Guide to Ticketing
Tickets are a lightweight way to assign, track, and resolve the many questions and requests your team gets in Slack. You can turn any Slack message into a ticket so that your team can track it. It's like an internal help desk that lives in your team chat.
Unlike workflows, tickets don't have to follow a rigid process. Instead, they have simple statuses like "In Progress" and "Resolved." You're free to resolve them however you need to.
Perfect for a team channel, like #ask-hr or #it-help-desk
Tickets are a perfect tool for helping manage a channel where people come to get help from your team.
These channels can be hard to manage when you have multiple team members responding to these questions. Without tickets, you have to:
Click into every thread to make sure you have resolved every question or request
Make sure to notify new on-call staff of pending issues
Hope you don't miss anything
With ticketing, you have a dashboard that shows every inbound message. You can assign people to each one and track whether they have been resolved.
Collect tickets from anywhere in Slack
You can turn any message in Slack into a ticket, not just the messages in your team channel. Inevitably, someone will DM you or @-mention your team somewhere in Slack.
Once converted into a ticket, these requests turn into a Slack thread in your team channel. Everything is centralized, tracked, and made visible to the full team.
How to set up ticketing
First, you'll set up an Inbox. An Inbox is a folder for related tickets, which are worked on by a set of Agents (people who have authority to assign and resolve tickets). Learn more about Inboxes.
Next, you can turn any Slack message into a ticket.
Finally, you can monitor and manage tickets in the Tickets dashboard.
What is a Wrangle Inbox?
Why would I want multiple Inboxes?
Since Inboxes are different collections of tickets and agents, you might want different inboxes for:
Different teams
Different specializations
Inboxes for different teams
Different teams are going to want to see their tickets separately from those of other teams that might use Wrangle.
For example, you might have one Inbox called "IT Help Desk," with four IT analysts assigned as agents. IT-related tickets are funneled here for these agents to work on. Then, you might have a second Inbox called "HR Questions" for the HR team to manage their tickets.
Inboxes for different specializations
Even within one team, you might want different inboxes if members of the team work on different categories of issues.
For example, an IT team might have two agents that work on security-related questions. You might set up an Inbox for their tickets called "IT Security Help Desk." Then, the rest of the IT team might be part of a general Inbox for other kinds of IT issues.

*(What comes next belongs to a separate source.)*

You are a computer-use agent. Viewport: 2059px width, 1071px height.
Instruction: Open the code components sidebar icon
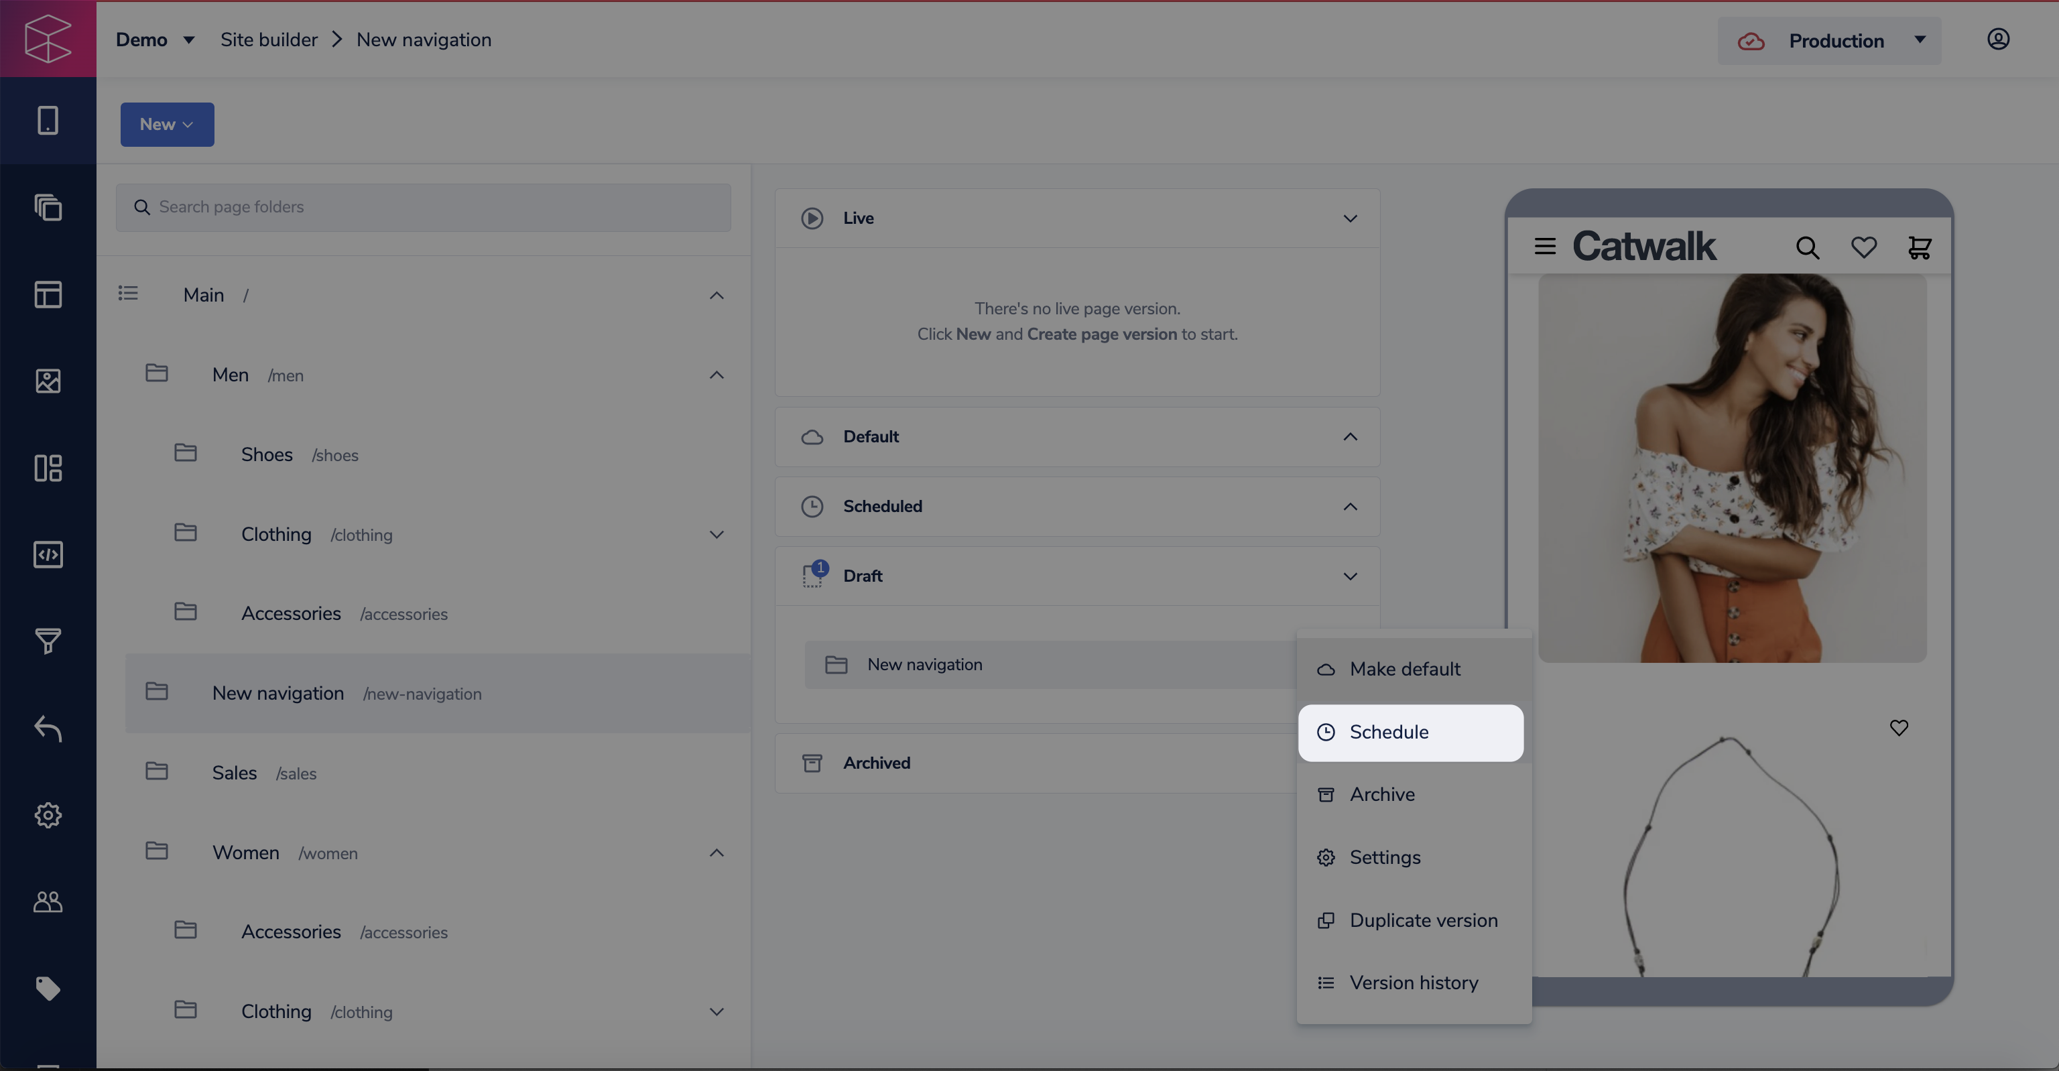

Claiming and updating a ticket in Slack
Once a ticket has been created, agents can claim a ticket directly from the thread in Slack, either by replying in the thread, clicking "Claim it" or by updating the status.
If the ticket needs to go to a different team, agents can also click "Change inbox" to reassign it.
If a claimed ticket is moved to a different inbox, the status will revert to "New" and it will be unassigned.
Agents can also update the priority from Slack. The assigned priority will be visible in the ticket thread.
Additionally, agents can add tags to categorize each ticket.
If you'd like to add a tag that doesn't exist yet, you'll be redirected to our web app due to limitations with the Slack UI
Adding ticket followers
If someone besides the requester and agent wants to receive notifications about a ticket's progress, they can be added as a follower. Followers will get notifications about new messages and status updates in the ticket thread, or via DM if the inbox is private.
Followers can be added from both Slack and the web. To add a follower from Slack, open the three-dot menu in the ticket thread, click "Change followers," then add their names.
To add a follower from the web, open the ticket, click "Add Followers," then add their names.
Only the ticket requester, agents, admins, observers, and other followers can add or remove followers in a ticket.